» ACTIVITY
Those lines of the material below that fall between its first line and the line with "Click the Logs", both included, are to be repeated exactly.

**** AVAILABLE RECORDS

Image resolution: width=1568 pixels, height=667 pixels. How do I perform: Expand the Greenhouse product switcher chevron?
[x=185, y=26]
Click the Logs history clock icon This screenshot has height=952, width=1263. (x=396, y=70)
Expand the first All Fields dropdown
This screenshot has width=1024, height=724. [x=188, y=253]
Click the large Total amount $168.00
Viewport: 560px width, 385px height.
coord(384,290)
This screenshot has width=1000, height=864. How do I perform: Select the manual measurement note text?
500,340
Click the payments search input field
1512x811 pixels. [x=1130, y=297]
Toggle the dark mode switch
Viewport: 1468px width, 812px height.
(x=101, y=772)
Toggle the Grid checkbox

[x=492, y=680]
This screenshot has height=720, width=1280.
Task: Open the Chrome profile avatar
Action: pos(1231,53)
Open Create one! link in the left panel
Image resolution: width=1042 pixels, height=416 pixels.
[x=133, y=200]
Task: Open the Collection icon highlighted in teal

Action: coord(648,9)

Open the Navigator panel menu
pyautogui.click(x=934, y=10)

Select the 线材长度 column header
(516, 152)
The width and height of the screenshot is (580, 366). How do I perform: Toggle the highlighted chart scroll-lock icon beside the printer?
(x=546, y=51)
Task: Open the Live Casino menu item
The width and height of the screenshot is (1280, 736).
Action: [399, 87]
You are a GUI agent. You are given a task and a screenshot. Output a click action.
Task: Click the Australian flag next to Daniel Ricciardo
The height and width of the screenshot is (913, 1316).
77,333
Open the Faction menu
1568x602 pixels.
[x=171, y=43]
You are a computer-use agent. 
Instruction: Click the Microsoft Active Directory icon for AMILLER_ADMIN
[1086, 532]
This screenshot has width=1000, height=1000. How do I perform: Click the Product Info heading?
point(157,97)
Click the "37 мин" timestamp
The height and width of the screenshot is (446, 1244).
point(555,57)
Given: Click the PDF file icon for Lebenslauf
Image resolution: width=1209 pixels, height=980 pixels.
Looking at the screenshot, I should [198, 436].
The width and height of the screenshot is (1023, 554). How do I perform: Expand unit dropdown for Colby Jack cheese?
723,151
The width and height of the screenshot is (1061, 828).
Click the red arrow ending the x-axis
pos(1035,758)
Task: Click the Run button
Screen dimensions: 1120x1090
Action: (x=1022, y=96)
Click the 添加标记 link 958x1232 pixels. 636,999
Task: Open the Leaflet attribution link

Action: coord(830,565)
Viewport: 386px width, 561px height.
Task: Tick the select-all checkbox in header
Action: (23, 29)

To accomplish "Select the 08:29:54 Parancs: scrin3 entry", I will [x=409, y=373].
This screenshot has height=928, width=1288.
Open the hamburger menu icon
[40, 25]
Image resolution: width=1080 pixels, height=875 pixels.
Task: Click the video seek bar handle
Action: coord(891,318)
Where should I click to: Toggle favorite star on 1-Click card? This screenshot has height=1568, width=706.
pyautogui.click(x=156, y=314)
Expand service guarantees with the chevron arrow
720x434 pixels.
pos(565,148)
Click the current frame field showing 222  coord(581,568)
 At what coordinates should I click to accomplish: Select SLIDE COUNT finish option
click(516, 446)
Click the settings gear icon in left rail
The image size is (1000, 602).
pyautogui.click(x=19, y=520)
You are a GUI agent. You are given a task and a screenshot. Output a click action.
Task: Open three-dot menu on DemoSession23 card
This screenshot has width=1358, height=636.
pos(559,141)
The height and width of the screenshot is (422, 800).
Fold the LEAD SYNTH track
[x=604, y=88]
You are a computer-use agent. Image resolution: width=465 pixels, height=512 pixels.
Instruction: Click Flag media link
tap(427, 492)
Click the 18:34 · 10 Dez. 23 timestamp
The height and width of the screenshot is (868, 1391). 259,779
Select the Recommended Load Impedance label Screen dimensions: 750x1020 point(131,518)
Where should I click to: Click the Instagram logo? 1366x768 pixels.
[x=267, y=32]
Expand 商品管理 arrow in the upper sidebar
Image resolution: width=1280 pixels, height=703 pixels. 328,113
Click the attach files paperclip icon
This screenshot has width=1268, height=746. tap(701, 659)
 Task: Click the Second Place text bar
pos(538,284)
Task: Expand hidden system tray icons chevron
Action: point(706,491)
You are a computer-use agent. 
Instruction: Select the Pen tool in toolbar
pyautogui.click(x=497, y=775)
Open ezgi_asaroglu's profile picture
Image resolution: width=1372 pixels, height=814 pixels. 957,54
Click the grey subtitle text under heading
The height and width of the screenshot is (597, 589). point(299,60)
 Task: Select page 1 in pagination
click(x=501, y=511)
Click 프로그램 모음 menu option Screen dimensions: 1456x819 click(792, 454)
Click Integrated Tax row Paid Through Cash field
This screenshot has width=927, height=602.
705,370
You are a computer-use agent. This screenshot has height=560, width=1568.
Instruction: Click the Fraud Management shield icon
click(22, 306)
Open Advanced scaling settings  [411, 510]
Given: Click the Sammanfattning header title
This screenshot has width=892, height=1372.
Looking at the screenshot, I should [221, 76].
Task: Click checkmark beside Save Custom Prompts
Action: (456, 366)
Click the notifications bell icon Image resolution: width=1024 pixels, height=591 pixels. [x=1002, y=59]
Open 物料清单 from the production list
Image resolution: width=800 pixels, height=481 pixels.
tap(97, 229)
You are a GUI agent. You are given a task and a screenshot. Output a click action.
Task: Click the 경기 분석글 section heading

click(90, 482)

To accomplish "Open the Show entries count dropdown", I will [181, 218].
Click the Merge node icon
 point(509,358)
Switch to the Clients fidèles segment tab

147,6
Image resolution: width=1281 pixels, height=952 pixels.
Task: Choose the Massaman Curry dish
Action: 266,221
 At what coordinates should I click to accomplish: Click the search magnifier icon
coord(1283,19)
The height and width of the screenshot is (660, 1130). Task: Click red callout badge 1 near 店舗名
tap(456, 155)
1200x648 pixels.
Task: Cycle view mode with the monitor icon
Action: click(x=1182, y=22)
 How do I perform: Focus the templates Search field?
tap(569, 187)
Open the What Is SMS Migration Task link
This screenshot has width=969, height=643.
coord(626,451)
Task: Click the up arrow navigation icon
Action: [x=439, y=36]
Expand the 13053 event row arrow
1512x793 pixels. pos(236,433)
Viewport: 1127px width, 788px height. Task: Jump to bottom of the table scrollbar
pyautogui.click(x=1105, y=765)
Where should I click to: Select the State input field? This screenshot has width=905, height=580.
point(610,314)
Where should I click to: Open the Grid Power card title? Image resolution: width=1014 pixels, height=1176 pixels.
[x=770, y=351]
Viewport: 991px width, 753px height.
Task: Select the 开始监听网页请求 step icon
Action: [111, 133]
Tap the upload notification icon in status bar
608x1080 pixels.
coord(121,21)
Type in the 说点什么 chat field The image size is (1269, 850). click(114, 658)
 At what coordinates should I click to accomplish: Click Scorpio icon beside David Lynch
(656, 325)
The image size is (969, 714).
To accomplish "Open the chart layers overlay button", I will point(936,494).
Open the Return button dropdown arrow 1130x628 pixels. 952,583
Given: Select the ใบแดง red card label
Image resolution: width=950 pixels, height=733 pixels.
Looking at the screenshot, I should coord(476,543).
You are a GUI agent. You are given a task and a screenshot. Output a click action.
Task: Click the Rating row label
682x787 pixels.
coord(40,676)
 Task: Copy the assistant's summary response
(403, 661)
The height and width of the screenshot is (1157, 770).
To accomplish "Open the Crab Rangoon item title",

********

» COMPLETED TASK
Image resolution: width=1568 pixels, height=667 pixels. How do I perform: Expand the Greenhouse product switcher chevron?
[x=185, y=26]
Click the Logs history clock icon This screenshot has height=952, width=1263. (x=396, y=70)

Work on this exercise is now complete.